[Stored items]
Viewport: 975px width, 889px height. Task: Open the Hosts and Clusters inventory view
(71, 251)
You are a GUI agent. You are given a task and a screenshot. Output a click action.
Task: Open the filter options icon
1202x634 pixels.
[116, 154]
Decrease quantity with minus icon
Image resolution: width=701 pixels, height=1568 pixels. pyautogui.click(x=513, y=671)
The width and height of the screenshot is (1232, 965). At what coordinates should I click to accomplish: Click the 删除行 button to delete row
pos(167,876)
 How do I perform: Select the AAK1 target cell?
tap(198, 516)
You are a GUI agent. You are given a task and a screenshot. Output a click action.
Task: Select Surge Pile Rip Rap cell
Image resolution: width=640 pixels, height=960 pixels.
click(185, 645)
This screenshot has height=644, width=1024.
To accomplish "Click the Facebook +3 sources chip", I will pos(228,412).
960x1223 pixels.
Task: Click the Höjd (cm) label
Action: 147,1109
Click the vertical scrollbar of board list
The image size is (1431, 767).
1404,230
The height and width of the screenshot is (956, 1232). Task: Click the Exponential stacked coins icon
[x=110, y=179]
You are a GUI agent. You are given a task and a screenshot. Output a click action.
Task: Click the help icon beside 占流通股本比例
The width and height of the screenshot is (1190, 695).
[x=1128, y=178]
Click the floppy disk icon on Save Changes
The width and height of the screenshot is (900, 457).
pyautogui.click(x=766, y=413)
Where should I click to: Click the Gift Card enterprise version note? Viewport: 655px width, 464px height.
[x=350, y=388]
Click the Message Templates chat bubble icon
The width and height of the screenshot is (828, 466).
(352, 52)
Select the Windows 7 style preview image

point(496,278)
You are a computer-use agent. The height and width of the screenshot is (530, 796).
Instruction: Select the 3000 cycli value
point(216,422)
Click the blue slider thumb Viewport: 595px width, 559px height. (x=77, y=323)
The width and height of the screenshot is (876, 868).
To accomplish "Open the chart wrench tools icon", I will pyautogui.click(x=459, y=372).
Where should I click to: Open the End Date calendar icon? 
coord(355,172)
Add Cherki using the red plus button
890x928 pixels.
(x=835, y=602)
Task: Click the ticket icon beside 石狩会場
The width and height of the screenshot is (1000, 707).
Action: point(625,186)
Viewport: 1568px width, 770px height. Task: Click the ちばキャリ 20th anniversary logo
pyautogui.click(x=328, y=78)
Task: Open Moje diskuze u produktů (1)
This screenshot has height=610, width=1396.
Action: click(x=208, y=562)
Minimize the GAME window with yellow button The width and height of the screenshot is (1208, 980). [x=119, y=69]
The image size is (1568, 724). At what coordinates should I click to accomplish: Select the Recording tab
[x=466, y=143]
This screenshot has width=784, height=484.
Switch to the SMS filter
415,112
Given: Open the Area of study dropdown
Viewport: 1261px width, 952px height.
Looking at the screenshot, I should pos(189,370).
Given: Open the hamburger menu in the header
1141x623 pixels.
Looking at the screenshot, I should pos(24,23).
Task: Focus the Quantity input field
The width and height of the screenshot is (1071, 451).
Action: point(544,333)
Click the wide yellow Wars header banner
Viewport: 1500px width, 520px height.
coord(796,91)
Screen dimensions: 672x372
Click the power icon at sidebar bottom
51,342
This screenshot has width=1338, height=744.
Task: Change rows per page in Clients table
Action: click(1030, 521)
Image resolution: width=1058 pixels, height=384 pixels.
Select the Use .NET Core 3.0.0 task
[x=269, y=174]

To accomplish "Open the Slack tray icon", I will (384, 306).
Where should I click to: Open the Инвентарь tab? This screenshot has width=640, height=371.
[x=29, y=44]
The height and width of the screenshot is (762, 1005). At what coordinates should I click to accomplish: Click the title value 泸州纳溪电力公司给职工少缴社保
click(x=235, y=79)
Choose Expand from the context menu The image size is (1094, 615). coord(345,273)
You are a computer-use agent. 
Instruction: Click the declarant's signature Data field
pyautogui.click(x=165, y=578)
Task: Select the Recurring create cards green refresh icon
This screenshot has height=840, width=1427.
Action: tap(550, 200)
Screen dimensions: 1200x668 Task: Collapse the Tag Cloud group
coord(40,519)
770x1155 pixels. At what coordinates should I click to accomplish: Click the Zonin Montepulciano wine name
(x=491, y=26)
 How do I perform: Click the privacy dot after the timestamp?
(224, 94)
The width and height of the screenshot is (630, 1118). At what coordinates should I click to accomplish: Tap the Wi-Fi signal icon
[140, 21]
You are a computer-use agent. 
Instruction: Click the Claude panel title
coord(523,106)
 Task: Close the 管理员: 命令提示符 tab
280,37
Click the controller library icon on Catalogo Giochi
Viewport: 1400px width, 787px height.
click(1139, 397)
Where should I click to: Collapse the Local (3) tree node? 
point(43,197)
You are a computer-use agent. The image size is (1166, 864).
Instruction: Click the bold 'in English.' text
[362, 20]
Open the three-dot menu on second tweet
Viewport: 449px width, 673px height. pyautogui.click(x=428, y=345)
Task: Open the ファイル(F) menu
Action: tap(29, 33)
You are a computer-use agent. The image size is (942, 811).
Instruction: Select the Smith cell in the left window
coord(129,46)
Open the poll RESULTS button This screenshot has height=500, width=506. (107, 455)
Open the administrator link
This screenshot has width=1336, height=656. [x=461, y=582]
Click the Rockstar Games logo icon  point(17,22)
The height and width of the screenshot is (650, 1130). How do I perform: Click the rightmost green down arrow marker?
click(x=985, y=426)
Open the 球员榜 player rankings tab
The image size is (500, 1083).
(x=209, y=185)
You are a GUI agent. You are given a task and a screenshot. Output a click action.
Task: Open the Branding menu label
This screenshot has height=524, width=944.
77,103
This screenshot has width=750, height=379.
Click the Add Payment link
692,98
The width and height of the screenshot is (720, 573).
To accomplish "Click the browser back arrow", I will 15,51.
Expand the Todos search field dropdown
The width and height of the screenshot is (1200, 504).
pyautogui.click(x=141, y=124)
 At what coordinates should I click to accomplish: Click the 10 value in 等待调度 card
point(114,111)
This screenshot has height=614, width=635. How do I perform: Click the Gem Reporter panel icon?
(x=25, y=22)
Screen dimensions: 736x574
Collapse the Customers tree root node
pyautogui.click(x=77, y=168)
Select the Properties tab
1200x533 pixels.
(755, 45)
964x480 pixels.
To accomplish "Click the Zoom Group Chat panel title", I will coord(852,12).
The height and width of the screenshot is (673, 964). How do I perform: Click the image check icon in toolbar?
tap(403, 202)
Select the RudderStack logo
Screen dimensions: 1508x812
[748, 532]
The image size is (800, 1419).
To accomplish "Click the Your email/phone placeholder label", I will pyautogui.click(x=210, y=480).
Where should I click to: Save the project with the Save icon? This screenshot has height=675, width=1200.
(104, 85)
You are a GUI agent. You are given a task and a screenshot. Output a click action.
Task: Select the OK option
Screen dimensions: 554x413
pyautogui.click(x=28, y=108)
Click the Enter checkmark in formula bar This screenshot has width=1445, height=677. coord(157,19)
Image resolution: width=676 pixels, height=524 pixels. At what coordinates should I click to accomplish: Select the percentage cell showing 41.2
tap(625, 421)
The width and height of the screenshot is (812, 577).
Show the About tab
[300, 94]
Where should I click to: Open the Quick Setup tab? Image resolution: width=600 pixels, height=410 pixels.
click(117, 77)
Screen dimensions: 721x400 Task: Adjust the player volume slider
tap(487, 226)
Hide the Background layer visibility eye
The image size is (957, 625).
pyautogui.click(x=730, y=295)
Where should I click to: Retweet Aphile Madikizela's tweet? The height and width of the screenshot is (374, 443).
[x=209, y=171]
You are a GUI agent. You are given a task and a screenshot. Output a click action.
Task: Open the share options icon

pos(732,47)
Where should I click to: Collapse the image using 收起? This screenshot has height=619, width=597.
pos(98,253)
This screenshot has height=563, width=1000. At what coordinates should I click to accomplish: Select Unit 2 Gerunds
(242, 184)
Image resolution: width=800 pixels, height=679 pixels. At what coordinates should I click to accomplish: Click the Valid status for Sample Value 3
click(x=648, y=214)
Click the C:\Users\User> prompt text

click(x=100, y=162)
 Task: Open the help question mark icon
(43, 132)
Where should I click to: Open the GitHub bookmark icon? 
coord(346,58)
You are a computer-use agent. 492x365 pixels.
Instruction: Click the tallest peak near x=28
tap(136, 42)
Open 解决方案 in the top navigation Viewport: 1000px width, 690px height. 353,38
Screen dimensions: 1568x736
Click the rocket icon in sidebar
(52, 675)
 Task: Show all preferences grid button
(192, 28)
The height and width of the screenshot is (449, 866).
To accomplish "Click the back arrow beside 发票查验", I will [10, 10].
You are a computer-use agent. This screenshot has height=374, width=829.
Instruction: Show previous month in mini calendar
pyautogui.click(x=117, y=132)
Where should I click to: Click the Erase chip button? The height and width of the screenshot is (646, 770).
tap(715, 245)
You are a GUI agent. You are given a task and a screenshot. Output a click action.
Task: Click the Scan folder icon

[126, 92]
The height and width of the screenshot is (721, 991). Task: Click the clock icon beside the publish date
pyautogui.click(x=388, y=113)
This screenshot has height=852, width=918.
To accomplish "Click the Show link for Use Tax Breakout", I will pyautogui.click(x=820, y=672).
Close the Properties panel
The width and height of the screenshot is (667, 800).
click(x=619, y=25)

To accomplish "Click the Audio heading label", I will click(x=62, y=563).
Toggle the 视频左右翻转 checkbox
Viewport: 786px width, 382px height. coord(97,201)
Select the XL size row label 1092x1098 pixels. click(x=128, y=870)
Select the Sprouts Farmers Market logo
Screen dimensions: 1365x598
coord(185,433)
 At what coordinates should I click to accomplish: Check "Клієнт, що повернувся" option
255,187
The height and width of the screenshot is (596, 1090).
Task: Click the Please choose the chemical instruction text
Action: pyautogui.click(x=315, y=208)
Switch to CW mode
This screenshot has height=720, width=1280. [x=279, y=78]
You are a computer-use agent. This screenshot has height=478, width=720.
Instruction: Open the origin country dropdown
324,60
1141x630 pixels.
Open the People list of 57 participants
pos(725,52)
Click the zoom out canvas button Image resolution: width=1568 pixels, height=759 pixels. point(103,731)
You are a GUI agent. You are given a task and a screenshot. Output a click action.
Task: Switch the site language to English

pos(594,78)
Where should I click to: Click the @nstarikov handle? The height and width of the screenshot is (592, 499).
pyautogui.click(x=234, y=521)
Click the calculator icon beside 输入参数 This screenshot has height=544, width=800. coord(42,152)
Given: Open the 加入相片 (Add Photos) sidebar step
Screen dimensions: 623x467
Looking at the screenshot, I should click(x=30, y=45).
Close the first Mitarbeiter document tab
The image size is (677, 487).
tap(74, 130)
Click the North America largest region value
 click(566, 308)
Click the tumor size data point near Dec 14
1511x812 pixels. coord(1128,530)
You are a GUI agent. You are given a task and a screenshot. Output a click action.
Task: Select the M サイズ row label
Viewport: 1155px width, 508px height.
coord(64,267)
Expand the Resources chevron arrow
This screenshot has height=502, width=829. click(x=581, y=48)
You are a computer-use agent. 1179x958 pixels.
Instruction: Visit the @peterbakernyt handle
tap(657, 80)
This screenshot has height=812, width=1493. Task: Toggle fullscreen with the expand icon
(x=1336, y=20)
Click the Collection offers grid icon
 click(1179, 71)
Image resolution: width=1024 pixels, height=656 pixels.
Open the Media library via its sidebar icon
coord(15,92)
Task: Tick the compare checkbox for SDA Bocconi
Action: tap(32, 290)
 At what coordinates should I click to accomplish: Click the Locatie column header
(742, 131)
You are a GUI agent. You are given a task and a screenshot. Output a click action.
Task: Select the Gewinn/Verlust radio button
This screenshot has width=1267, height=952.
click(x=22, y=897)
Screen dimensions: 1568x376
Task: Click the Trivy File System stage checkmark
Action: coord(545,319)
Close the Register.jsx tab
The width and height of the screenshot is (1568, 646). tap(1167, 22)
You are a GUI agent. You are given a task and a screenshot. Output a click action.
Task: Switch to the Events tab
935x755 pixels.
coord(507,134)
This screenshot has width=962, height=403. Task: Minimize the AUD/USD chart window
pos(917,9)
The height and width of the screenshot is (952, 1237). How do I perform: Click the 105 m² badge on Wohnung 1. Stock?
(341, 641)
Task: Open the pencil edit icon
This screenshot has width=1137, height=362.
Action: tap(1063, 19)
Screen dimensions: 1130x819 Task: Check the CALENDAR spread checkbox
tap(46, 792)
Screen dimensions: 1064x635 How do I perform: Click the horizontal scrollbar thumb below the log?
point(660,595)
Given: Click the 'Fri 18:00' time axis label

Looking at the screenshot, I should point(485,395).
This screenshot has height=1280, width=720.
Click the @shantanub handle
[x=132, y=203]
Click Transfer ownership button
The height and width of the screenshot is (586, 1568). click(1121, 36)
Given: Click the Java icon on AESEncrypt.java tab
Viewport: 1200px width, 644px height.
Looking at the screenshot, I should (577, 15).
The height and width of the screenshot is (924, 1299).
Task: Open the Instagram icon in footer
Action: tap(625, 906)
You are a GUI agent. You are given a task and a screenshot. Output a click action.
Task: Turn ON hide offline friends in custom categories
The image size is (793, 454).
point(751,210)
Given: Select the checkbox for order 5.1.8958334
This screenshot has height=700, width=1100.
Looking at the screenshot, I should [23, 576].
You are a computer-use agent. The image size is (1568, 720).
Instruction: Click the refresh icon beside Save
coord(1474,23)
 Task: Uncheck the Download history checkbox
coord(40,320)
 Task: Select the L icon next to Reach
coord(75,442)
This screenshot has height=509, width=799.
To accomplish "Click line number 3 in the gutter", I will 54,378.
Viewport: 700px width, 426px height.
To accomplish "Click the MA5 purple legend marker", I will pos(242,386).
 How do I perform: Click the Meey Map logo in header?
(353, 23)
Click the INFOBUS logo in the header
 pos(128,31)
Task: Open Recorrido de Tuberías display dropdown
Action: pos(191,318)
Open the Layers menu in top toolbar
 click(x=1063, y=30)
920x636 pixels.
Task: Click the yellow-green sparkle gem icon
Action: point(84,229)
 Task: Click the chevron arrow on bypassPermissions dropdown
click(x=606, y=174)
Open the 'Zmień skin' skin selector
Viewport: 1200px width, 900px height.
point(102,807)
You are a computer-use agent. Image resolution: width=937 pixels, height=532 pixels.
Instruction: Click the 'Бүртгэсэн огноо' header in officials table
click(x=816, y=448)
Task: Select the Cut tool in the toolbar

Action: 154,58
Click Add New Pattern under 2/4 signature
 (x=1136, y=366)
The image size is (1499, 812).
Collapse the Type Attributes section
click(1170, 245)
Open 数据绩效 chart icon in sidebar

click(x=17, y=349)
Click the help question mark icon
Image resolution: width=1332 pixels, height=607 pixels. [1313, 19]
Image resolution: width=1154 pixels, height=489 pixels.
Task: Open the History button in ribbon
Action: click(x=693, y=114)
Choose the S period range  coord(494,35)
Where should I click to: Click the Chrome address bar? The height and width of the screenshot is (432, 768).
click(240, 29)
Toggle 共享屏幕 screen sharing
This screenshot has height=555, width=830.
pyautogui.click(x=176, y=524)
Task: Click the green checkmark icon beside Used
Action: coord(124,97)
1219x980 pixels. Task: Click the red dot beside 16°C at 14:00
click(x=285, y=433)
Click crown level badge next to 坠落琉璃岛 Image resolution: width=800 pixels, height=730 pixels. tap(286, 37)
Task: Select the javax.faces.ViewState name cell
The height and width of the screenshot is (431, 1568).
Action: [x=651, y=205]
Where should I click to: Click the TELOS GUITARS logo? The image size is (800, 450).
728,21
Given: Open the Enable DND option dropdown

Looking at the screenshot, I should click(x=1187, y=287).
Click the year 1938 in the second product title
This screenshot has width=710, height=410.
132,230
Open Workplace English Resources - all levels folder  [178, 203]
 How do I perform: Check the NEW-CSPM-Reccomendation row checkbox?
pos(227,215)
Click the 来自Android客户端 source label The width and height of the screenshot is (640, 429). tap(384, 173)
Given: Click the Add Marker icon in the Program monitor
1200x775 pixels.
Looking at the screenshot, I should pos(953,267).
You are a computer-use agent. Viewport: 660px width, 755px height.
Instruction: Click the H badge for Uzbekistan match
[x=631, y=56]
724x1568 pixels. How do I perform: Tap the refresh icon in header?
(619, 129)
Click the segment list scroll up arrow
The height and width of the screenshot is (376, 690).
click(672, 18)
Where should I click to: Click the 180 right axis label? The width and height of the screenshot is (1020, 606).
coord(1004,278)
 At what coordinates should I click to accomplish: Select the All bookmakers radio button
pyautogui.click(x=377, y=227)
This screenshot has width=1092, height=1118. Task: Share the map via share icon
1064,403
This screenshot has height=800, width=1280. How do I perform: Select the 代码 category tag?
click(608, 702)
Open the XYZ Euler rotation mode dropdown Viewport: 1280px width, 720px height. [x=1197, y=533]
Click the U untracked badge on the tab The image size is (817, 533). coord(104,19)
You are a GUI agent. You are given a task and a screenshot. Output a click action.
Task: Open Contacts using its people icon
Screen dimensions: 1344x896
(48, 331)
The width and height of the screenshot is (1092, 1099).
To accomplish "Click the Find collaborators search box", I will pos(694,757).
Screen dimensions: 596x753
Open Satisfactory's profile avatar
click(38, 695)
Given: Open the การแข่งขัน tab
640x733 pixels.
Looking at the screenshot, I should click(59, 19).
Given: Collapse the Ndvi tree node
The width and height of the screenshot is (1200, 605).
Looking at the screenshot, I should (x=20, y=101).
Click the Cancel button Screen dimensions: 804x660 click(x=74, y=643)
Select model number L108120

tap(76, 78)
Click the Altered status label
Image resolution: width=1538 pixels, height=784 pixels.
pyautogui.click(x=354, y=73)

PROBLEM TO SOLVE: Looking at the entries, count the lines where the word "computer" appears, and state the count by itself.

TASK RESPONSE: 12